La frazione montana di Tolè, situata a circa 700 metri di altitudine, torna a far sentire la propria
voce sul tema dei servizi e, in particolare, della carenza di strutture
commerciali. Un problema sentito da tempo dalla popolazione locale, che oggi
rilancia la proposta di riqualificare
un’area dismessa da decenni ( nella foto) per ospitare un centro commerciale a
servizio non solo della frazione, ma di un bacino più ampio.
A Tolè, spiegano i residenti che si
presentano come ‘I Tribuni del Popolo’, mancano non solo negozi alimentari, ma
anche servizi di base. Per fare la spesa o soddisfare esigenze quotidiane,
molti cittadini sono costretti a spostarsi verso
Zocca o Vergato, ricorrendo almeno una volta al mese alla grande
distribuzione in pianura. Una situazione che pesa soprattutto su anziani, pensionati con redditi minimi e persone
prive di mezzi di trasporto privati, per i quali gli spostamenti
diventano complicati e onerosi.
Nel territorio di Tolè esiste però
una struttura abbandonata da anni,
oggi in stato di degrado, che secondo i promotori dell’iniziativa potrebbe
essere recuperata e trasformata in un centro
commerciale di media dimensione, capace di attrarre utenza in un
raggio stimato di circa 25 chilometri.
Un intervento che, oltre a rispondere alle esigenze della popolazione,
consentirebbe di recuperare un’area oggi inutilizzata e restituirle una
funzione economica e sociale.
L’appello è rivolto direttamente alla
politica locale, chiamata –
secondo i cittadini – a dimostrare lungimiranza
e attenzione ai bisogni delle frazioni, e non soltanto agli equilibri di
bilancio o al capoluogo, dove la presenza della grande distribuzione è già
consolidata.
«Non esiste solo il centro di
Vergato», sottolineano i promotori, chiedendo che almeno una delle future iniziative commerciali prese in
esame dal Comune possa essere indirizzata proprio a Tolè.
Una
richiesta che si inserisce nel più ampio dibattito sul contrasto allo
spopolamento delle aree montane e sul diritto delle comunità locali ad avere
servizi essenziali, senza essere costrette a lunghi e frequenti spostamenti. Un
tema che, assicurano, continuerà a essere portato all’attenzione delle
istituzioni.
11 commenti:
A Tole' di negozi di alimentari ce ne sono 2, piu' una macelleria-forno.
Questo post pubblicato dal Prof. Fabbriani in qualità di latore, assume un significato di strategia. Dal momento che Tolè è una delle due località, insieme a Vergato, di essere hub urbani di prossimità. Quindi destinatari di future risorse pubbliche. Ma tant'è che ognuno dispone di anelli a seconda della grandezza del lobo.

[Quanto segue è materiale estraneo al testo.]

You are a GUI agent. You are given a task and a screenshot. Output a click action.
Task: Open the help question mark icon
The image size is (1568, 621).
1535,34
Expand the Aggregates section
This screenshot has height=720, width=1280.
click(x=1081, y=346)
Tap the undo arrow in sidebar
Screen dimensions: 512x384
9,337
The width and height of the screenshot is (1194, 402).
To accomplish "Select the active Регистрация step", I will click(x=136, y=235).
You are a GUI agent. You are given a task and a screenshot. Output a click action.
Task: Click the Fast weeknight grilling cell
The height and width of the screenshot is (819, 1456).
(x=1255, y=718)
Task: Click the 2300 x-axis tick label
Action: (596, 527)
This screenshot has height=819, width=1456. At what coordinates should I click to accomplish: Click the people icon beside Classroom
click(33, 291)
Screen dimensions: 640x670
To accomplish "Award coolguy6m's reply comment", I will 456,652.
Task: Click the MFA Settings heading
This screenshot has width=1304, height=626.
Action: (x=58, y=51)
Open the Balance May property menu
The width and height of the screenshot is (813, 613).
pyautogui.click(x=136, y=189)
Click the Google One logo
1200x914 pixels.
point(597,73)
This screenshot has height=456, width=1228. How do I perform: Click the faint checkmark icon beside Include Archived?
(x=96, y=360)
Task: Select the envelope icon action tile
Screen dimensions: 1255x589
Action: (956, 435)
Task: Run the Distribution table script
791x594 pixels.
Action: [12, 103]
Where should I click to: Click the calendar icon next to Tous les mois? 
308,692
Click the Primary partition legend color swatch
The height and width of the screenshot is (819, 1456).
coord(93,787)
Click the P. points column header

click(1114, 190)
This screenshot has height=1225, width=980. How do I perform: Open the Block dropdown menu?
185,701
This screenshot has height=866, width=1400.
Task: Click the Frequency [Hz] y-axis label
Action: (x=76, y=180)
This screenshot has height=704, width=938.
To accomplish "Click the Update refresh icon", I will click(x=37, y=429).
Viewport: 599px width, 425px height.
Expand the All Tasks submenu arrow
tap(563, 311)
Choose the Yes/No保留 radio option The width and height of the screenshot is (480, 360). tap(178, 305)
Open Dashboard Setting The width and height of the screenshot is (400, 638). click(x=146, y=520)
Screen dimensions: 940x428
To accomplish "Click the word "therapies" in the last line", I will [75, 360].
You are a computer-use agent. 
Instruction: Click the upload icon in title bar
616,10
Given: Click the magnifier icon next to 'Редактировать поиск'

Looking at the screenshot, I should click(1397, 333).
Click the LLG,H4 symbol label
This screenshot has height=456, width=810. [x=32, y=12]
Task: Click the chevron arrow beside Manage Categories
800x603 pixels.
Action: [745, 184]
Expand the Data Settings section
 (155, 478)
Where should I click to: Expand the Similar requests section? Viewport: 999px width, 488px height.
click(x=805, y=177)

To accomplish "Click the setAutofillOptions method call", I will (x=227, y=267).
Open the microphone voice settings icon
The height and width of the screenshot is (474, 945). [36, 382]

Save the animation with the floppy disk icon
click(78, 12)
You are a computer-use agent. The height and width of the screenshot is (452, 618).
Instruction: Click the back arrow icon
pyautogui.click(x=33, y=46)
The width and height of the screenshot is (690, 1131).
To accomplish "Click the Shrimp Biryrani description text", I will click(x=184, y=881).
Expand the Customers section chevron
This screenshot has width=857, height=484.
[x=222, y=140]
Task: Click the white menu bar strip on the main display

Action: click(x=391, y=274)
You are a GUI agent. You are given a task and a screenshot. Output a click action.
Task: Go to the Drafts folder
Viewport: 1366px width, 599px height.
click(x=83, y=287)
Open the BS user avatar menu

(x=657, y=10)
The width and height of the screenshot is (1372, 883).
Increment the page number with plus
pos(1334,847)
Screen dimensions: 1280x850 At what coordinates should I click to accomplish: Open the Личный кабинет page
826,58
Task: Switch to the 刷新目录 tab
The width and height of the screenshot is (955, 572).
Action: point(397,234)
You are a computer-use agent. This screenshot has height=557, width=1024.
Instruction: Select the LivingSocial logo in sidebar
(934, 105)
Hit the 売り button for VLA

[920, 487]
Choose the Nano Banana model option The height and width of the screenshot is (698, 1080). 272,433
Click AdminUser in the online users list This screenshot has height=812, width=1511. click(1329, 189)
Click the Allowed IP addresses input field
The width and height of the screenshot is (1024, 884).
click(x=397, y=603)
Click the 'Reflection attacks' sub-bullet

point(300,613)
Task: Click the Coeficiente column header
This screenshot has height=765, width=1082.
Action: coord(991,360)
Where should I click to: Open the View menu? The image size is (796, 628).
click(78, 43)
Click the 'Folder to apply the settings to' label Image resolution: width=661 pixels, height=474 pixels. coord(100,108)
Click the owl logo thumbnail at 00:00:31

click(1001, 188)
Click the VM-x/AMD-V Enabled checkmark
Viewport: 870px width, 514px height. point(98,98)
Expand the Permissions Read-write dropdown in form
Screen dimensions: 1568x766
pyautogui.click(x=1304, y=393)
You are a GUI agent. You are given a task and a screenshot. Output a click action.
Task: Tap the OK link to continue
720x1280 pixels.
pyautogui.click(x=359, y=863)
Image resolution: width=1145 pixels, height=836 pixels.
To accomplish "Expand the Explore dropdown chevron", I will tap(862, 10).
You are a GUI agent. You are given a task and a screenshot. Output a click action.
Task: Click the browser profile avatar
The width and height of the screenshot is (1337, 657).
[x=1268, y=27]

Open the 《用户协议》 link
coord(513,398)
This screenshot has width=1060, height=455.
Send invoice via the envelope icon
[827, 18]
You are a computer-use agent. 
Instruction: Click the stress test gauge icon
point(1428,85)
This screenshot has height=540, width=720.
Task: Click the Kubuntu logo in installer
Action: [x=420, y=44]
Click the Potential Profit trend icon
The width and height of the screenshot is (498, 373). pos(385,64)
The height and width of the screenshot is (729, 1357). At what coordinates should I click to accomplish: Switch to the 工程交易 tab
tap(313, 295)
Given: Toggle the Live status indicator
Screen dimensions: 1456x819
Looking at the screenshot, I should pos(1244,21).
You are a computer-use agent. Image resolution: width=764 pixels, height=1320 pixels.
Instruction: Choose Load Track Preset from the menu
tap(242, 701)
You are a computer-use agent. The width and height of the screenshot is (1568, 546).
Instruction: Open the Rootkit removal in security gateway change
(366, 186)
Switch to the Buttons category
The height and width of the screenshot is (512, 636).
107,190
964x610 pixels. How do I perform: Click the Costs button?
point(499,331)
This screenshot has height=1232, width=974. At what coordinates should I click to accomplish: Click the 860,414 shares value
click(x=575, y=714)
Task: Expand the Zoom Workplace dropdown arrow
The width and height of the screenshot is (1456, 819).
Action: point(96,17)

L'attività di minimarket a Tolè ha dismesso da tempo, gli altri negozi tirano avanti, il grosso della popolazione spende altrove, ma non si menziona quella struttura fatiscente mostro ecologico, per quanto riguarda la grandezza del lobo agli antipodi è la stupidità, beh, si vede solo quella degli altri, vero Protagora!
Povero fesso
Bè se propongono un cane che porta a spasso un altro cane (Pluto e Pippo) si può ben stare sereni circa il grado di stupidità che propongono agli infanti gli adulti. Per non parlare dei fumetti porno coi culi nudi di Paperino e Paperina. Strano che i perbenisti non abbiano imposto dei veli col sistema del Photoshop.
Apriamoli tutti in centro a Vergato che non ve ne sono, noi a Riola siamo nella desertificazione, ma l'amministrazione è succube del vil denaro.
Quindi se Vergato e Savigno sono a 13 km di distanza, Zocca è a 8 km, e la struttura fosse capace di attrarre clienti fino a 25 km, significa che qualcuno verrebbe fin lì oltre che dalle suddette località, da posti tipo Riola, Grizzana Morandi, Silla, Guiglia, o Castelletto di Serravalle, o Sibano.
...sicuri, sicuri, eh?
L idea di un discount alimentare non sarebbe male ma il problema sono i costi medesimi alla periferia e quindi non si considera i paesi di montagna meno popolati !!!
Tole' ha meno di 600 abitanti e non è attraversata da traffico come nella vallata del Reno.
Poco più di metà di Pioppe di Salvaro (900).
Riola ne fa circa sempre 900.
Gli altri 5000 (10 volte tanto) sono grosso modo a Vergato capoluogo.
Non mi sembra il posto ideale dove mettere in piedi un centro commerciale che vada oltre un minimarket alimentari.
Oppure il vil denaro e' succube dell'amministrazione? Chi vuol intendere intenda!
A Tolè esisteva un supermercato PARENTI con 13 dipendenti vendeva anche altro, oggi se hai bisogno di una lampadina si va o alla Zocca o Vergato.